RSA Conference: Innovation in a Sea of Booths
- Date:April 15, 2019
- Author(s):
- Sean Sposito
- Kyle Marchini
- Report Details: 13 pages, 4 graphics
- Research Topic(s):
- Cybersecurity
- Fraud Management
- Fraud & Security
- PAID CONTENT
Overview
What started off as a conference meant to spotlight innovations in cryptography has become a swamp of sales-focused booths and occasionally outlandish presentations – exemplifying the chaos of an industry that continues to overwhelm security executives. As it does every year, Javelin engaged with vendors demonstrating on the expo floor, including managed security service providers; authentication vendors; and endpoint security companies, to name a few.

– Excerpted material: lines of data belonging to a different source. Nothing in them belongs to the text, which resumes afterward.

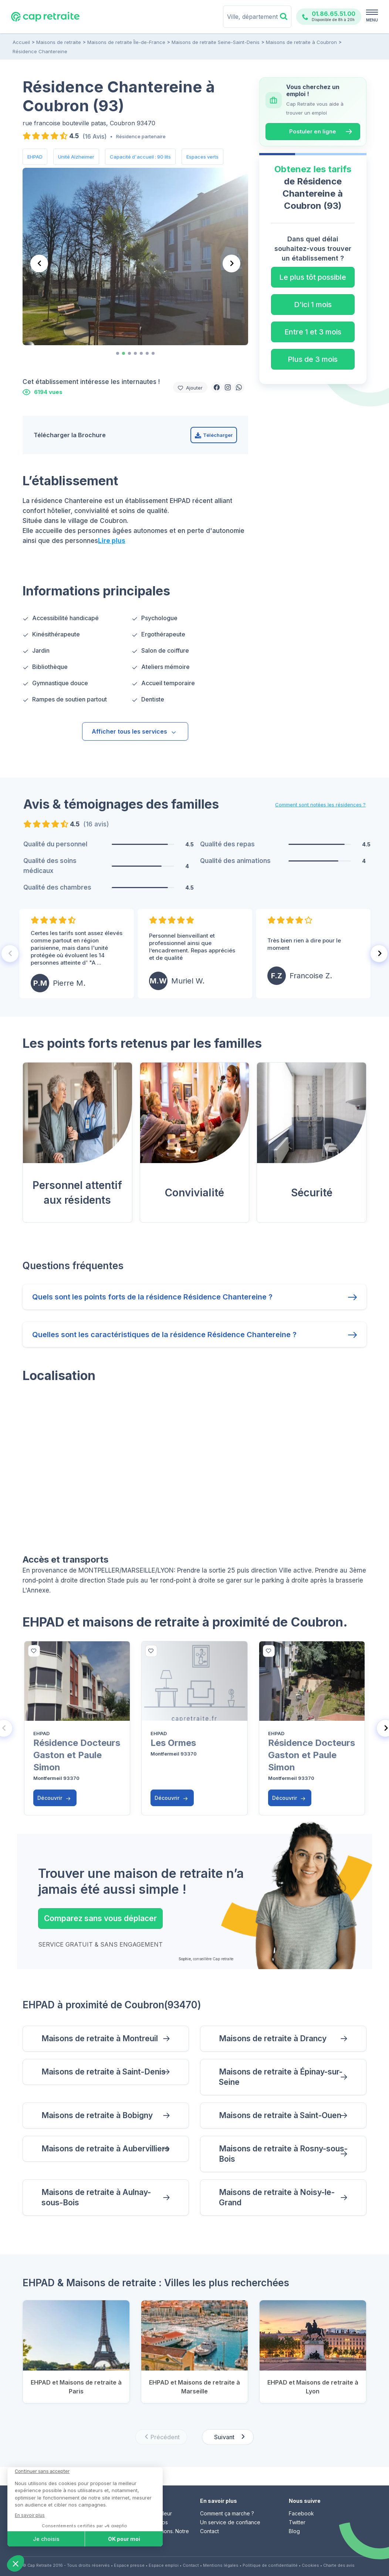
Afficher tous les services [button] (134, 731)
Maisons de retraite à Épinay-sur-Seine (280, 2077)
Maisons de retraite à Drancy (273, 2038)
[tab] (117, 353)
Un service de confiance (230, 2522)
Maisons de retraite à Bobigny (97, 2115)
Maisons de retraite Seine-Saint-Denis (216, 42)
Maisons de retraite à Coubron (301, 42)
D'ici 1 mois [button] (313, 304)
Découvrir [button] (54, 1798)
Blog (294, 2531)
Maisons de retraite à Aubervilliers (105, 2148)
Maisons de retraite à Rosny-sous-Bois (283, 2154)
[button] (216, 387)
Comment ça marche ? (227, 2513)
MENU (372, 20)
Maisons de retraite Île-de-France (126, 42)
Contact (209, 2531)
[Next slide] (231, 263)
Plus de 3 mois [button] (313, 359)
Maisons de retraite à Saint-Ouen (280, 2115)
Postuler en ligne (312, 131)
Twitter (297, 2522)
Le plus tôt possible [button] (312, 277)
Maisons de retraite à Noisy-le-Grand (277, 2197)
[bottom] (34, 1651)
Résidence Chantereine (40, 51)
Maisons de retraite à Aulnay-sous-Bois (96, 2197)
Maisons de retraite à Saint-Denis (103, 2071)
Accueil (21, 42)
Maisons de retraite (58, 42)
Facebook (301, 2513)
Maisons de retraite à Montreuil (99, 2038)
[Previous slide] (39, 263)
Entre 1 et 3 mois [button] (312, 331)
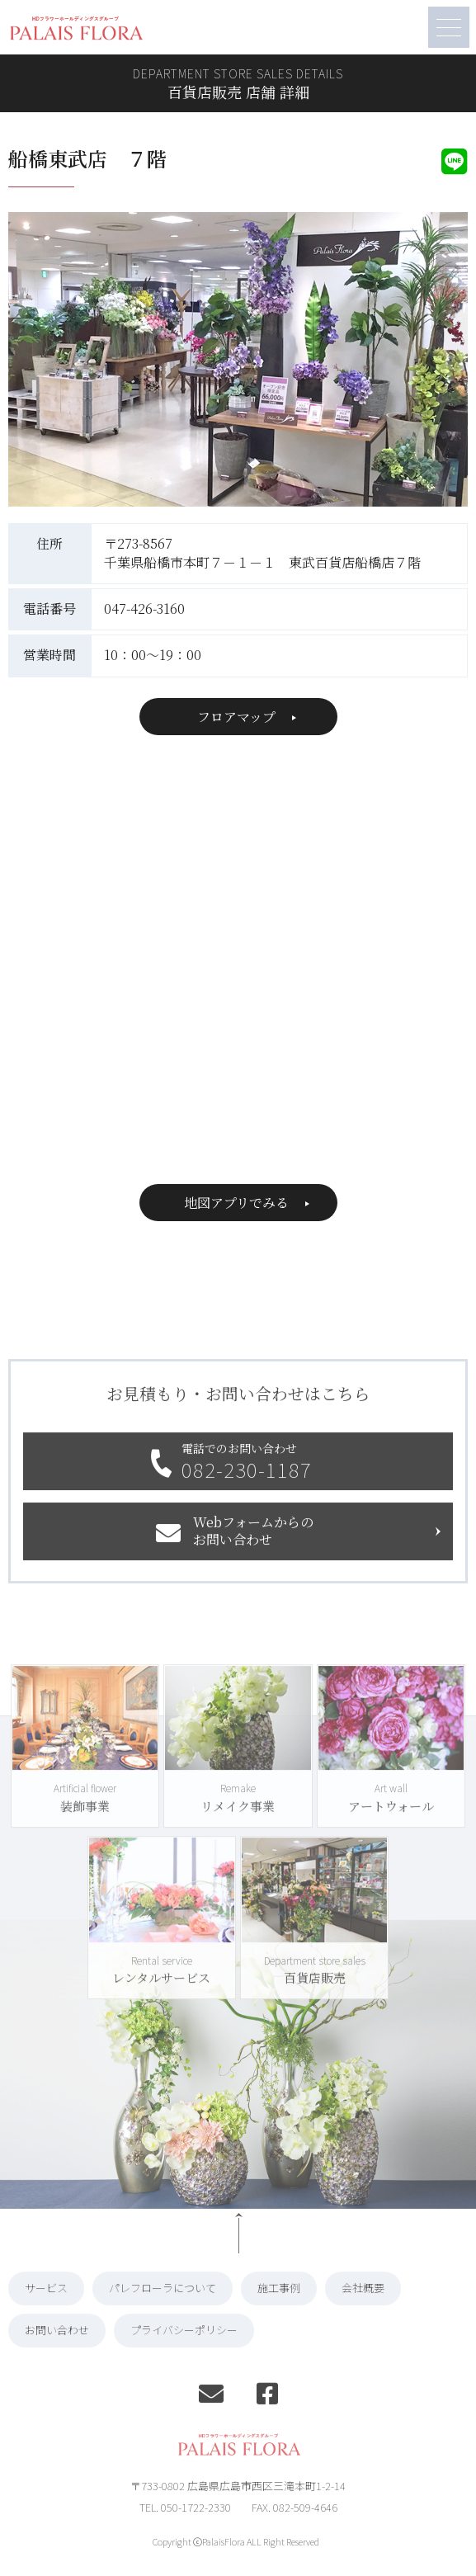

This report spotlights several new and innovative vendors based on a select set of criteria. The firms had to have marketed themselves to financial services clients; be considered an early-stage company (no more than B-Series funding); offer an approach that meets a new need in the market, or that tackles an old problem in a new way; present a compelling use case; and provide a detailed understanding of their technology. The profiled startups broke down into the following categories:
- Fraud and cybercrime attribution (4iQ)
- Automated attack protection (Arkose Labs)
- Threat intelligence (HYAS Infosec Inc.)
- Breach attack simulation (SCYTHE)
- Behavioral biometrics (UnifyID)
Methodology
Data in this report is taken from two surveys:
- A random-sample panel of 800 information technology security decision-makers, 200 of whom work in financial services, fielded in January 2018. For questions answered by all 800 survey respondents, the maximum margin of sampling error is ±3.46 percentage points at the 95% confidence level. For questions answered by all 200 financial services respondents, the maximum margin of sampling error is ±6.93 percentage points at the 95% confidence level. The margin of error is higher for questions answered by subsegments.
- A random sample panel of 5,000 U.S. adults fielded in November 2018. For questions answered by all 5,000 respondents, the maximum margin of sampling error is ±1.41 percentage points at the 95% confidence level.